Un capitolo a parte va dedicato alla scelta degli strumenti. Violino,
violoncello, contrabbasso e sax sono gli unici strumenti impiegati,
oltre alla voce naturalmente. Il modo in cui sono arrangiati i suoni
classici di questi strumenti, ma anche l’applicazione ad essi di effetti
appartenenti ad altre generazioni (wa-wa, distorsori, compressori, ecc.),
sono totalmente innovativi. Il risultato, come già detto, è
al di fuori di ogni schema e previsione.
Il trio iniziale "Kristo si!" "Rospo" e "Nerovivo"
provoca dipendenza. Prima di inserire Rospo nel vostro lettore, fate
in modo di augurare buona fortuna ai vostri dischi preferiti perché
non li rivedrete per un bel pezzo! Dopo qualche secondo di ascolto,
la prima impressione non è un’esclamazione ma un interrogativo:
dove cazzo è la batteria??? Semplice, non c’è. Bene, ma
non siamo ancora pronti per sentenziare. Tocca ancora alle domande.
Come è possibile? Riusciamo appena a concepire questa perplessità
mentre siamo invasi da una sensazione che non richiede alcuna spiegazione.
Ci vorranno decine di ascolti per razionalizzare.
Il brano per rompere il ghiaccio (potreste portarlo con voi alla conquista
del Polo Nord) è un funk dai contenuti lirici a dir poco eretici
("madonne che si mettono a piangere…ci crederò soltanto
quando le vedrò ridere").
Questo brano, di apertura, è volutamente il più orecchiabile
del disco per preparare l’ascoltatore al fantascientifico mondo quintorighiano.
La seconda traccia è incomparabile. I testi ironizzano sul mito
del rospo che torna principe grazie al bacio di una bella fanciulla;
nel nostro caso invece, il principe è un fantoccio invertebrato
a cui piacerebbe tornare vero, anche se solo un rospo.

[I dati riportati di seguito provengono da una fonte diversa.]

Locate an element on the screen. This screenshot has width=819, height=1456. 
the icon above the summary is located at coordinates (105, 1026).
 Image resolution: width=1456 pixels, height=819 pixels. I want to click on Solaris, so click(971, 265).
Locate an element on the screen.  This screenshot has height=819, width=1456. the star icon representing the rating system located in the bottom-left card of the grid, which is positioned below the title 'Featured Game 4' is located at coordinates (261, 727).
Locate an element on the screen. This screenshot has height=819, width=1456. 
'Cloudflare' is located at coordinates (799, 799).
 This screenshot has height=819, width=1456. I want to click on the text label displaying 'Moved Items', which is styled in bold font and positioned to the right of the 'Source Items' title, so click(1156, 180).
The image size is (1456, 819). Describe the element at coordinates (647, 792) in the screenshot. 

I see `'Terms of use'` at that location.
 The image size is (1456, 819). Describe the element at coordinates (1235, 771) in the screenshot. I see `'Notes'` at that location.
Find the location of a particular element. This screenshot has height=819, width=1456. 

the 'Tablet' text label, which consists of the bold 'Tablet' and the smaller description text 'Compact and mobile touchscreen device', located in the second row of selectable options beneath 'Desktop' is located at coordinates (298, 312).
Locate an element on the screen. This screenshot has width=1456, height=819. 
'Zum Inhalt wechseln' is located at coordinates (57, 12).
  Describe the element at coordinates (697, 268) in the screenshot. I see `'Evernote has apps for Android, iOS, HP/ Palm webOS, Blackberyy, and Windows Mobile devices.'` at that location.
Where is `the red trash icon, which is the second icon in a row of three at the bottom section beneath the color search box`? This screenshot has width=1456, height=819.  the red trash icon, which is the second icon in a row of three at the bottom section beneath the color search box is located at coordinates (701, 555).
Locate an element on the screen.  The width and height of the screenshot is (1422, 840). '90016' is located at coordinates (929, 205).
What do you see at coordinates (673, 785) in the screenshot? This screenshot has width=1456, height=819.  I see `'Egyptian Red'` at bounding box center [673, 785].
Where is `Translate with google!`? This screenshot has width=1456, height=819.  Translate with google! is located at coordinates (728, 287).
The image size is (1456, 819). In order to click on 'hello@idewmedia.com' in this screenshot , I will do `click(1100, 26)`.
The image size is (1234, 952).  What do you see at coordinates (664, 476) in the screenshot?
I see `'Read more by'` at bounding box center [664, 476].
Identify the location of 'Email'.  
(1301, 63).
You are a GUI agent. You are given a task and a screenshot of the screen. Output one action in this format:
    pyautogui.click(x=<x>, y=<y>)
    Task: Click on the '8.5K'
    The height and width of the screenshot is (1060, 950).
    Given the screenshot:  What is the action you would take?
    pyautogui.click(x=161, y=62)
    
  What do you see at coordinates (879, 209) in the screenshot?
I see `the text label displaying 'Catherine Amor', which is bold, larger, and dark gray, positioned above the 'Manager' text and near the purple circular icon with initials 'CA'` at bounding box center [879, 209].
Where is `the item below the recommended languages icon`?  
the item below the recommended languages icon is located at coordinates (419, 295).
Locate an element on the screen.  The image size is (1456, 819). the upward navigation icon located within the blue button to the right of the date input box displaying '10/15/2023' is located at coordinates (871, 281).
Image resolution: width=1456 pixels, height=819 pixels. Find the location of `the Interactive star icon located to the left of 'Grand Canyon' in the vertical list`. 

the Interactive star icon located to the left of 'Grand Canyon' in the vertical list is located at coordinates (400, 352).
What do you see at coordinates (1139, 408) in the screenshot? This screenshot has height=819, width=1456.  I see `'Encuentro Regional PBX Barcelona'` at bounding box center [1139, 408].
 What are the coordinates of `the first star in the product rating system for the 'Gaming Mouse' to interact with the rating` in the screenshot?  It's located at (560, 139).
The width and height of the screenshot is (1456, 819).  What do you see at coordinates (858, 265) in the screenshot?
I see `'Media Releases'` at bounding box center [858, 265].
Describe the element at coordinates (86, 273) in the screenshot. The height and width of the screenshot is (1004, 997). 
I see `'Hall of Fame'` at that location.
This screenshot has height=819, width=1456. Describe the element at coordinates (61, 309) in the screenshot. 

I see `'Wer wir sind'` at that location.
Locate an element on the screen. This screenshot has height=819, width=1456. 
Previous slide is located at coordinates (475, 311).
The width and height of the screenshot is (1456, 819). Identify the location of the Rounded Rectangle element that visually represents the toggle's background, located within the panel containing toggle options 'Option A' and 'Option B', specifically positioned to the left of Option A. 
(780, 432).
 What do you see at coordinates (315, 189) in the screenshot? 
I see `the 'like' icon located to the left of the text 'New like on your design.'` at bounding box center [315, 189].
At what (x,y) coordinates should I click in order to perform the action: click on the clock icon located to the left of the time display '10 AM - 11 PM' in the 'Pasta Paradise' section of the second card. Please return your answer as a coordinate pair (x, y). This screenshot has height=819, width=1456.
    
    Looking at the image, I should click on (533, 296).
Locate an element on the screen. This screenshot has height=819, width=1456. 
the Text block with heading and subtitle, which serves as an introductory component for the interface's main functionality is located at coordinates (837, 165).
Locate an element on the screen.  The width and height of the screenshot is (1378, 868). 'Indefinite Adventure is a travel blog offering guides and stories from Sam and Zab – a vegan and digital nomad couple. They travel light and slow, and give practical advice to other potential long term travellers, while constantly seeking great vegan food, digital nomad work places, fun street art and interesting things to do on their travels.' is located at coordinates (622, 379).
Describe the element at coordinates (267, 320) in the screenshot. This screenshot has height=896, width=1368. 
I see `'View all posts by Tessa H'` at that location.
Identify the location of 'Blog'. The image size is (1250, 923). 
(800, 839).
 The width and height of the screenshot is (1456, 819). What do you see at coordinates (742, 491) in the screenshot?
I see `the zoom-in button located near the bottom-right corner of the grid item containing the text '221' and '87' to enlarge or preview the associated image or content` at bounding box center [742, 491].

Basta "formalità
e moralità", dice De Leonardis, "già dato!";
"Superficialità, mediocrità", è così
che si raggiunge il "successo!"; "Ipocrisia, televisia?",
infierisce, "conati!". Gli arrangiamenti sono singolari quanto
ineccepibili, degni dei più grandi compositori d’inizio secolo.
Gli stacchi ed i suoni, naturalmente gracidanti, onomatopeici e spesso
psichedelici, rendono perfettamente l’atmosfera di questa fiaba di fine
millennio. "Non puoi toccarmi dentro", finisce!
Siamo giunti a quello che io considero uno dei più bei pezzi
italiani mai realizzati: "Nerovivo". L’atmosfera apocalittica
ed il ritmo incalzante uniti a grinta e lucidità sono solo gli
elementi lampanti e facilmente riconoscibili. "Stenta il sole,
non è il momento, nuvole e fuliggine…adesso piove, piove sulla
ruggine…ma forse quest’alba senza sole prevede comunque l’arrivo del
giorno ed io l’aspetterò". Aggiungete questi testi a quanto
già detto ed eccovi la canzone per nascere e per morire, per
rivivere!
Non vi è un brano in Rospo che non meriti attenzione. "Zapping",
con la sua macchinazione gershwiniana, sembra spuntare dalla colonna
sonora di un cartone animato americano; "Sogni o Bisogni"
sembrerebbe rock abbastanza fluido e semplice se non fosse per gli stacchi
psichedelici in controtempo (realizzati dal violino); "Tradimento"
è una ballata jazz…Ma esistono?! "Deux Heures de Soleil",
brano pro-ambiente in cui il vocalist gioca con la voce: ora limpida
per parlare di spazi, mare e natura, ora distorta per muri, rifiuti
e raffinerie. Prestando attenzione ai coretti beatlesiani contenuti
in questo pezzo potremmo arrivare a definirlo pop..Sempre se il violoncello
non fosse effettato col wa-wa!
Abbiamo anche una cover; niente di meno che di David Bowie: "Heroes".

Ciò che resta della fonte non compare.